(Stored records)
---
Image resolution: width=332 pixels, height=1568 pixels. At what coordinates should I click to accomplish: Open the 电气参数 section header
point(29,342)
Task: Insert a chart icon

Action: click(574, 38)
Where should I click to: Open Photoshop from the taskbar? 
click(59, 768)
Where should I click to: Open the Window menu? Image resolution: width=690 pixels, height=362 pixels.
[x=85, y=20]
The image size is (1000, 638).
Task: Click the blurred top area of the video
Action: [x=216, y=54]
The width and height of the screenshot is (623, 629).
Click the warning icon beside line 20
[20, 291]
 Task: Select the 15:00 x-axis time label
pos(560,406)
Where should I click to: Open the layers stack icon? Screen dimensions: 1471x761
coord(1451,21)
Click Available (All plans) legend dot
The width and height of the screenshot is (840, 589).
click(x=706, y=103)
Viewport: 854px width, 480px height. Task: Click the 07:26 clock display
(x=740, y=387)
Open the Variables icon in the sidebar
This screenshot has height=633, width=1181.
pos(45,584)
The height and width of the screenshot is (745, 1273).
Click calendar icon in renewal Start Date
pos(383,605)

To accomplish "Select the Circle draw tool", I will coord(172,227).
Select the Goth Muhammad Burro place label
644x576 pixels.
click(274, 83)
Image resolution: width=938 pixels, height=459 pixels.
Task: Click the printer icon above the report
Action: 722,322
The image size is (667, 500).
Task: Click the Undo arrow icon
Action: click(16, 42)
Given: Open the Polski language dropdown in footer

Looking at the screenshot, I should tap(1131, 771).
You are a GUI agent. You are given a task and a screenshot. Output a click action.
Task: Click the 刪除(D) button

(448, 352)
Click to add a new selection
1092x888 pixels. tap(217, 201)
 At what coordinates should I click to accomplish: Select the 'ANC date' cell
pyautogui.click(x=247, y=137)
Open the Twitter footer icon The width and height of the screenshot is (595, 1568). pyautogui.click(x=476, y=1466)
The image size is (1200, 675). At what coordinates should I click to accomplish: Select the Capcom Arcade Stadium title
---
Write out only what runs from the line holding "Task: Click the 刪除(D) button" through the last line of the records, exactly as shown.

Task: Click the 刪除(D) button

(448, 352)
Click to add a new selection
1092x888 pixels. tap(217, 201)
 At what coordinates should I click to accomplish: Select the 'ANC date' cell
pyautogui.click(x=247, y=137)
Open the Twitter footer icon The width and height of the screenshot is (595, 1568). pyautogui.click(x=476, y=1466)
The image size is (1200, 675). At what coordinates should I click to accomplish: Select the Capcom Arcade Stadium title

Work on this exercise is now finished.